DSS is proposing a draft state plan amendment that will
allow multiple 90801s to be billed under the following conditions; “no more than one evaluation per performing provider per episode of care for the same
recipient.
- 14. A rate for crisis intakes should be established for outpatient clinics.
Status: This recommendation is under review. This requires resolution. Providing crisis intakes is a requirement of ECC. Crisis intakes may be substantially different (involving crisis intervention, de-escalation) and be longer in duration than a routine intake.
The Enhanced Care Clinic rates will offer approximately 25% increased funding to clinics that provide this and other clinic services. The Departments are examining the
Introduction of special codes and rates for emergent and urgent access to a psychiatric
evaluation performed by a medical psychiatric provider ( M.D., APRN) in clinic settings irrespective of whether the clinic is an ECC.
- 15. Definitions of what constitutes billable case management are needed.
Status: Clarifications on IICAPS billing definitions is still pending. Definition of
billable case management for OP level of care has not been provided.

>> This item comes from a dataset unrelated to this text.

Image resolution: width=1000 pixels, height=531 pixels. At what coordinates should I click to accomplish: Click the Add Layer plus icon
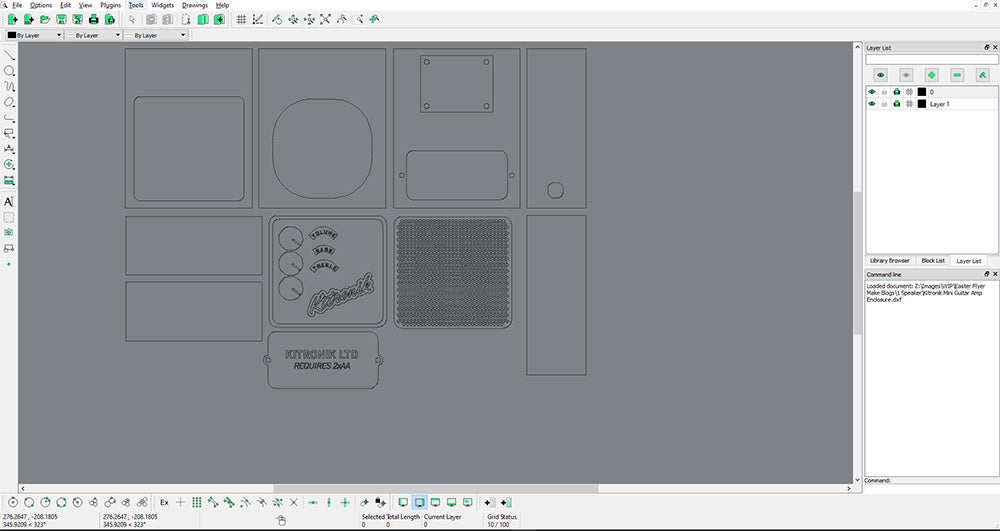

The latest revised draft of billing guidelines for curriculum based in home
services was distributed to the DCF Advisory Subcommittee, to the trade
organizations and IICAPS provider network on June 7, 2006. The
Departments will continue to work with providers to further clarify and refine
as needed.
Case management criteria for the outpatient level of care need to be developed.
- 16. DCF ensures that Comprehensive Global Assessments are completed on all new referrals to Group Homes prior to or no later than 60 days into admission. (There was concern that there may not be adequate resources available to do all these assessments prior to admission).
Status: Hiring for CGAs has been frozen. Status unclear.
DCF is currently exploring alternatives to the Comprehensive Global
Assessment process to address the numerous vacancies within the network
(due to provider recruitment difficulties). DCF will propose alternatives by
September, 2006.
- 17. DCF immediately convene Level 1 Group Home providers to address client related transition issues that will arise in these programs as new Level 1 guidelines are implemented by the ASO.
Status: DCF Central Office is meeting routinely with Level I group home
providers to address these issues.
- 18. Outpatient billing should be allowed off licensed site: Clients may need to be seen in crisis off site by the primary clinician or the symptom picture may warrant a home-based visit by the clinician.
Status: Current Medicaid rules do not allow off site billing.
- 19. Psychological Testing: Extended time in authorizations should be granted to allow for linguistic or cultural issues that increase administrative time in testing.
Status: Handled on individual basis – No further action required.
- 20. Non-intensive home-based services should have a billing rate.
Status: Non-intensive home based services can be billed at the base rate for H2019 and T1017 as posted on the CT BHP website. Clarification requested regarding LOC guideline that applies and authorization process.
This billing arrangement is temporary to prevent service disruption to clients. It appears these services may be reimbursable on an ongoing basis should a care guideline be developed that meets rehabilitation requirements. PAG recommends this LOC be developed and be added to the Care Guidelines.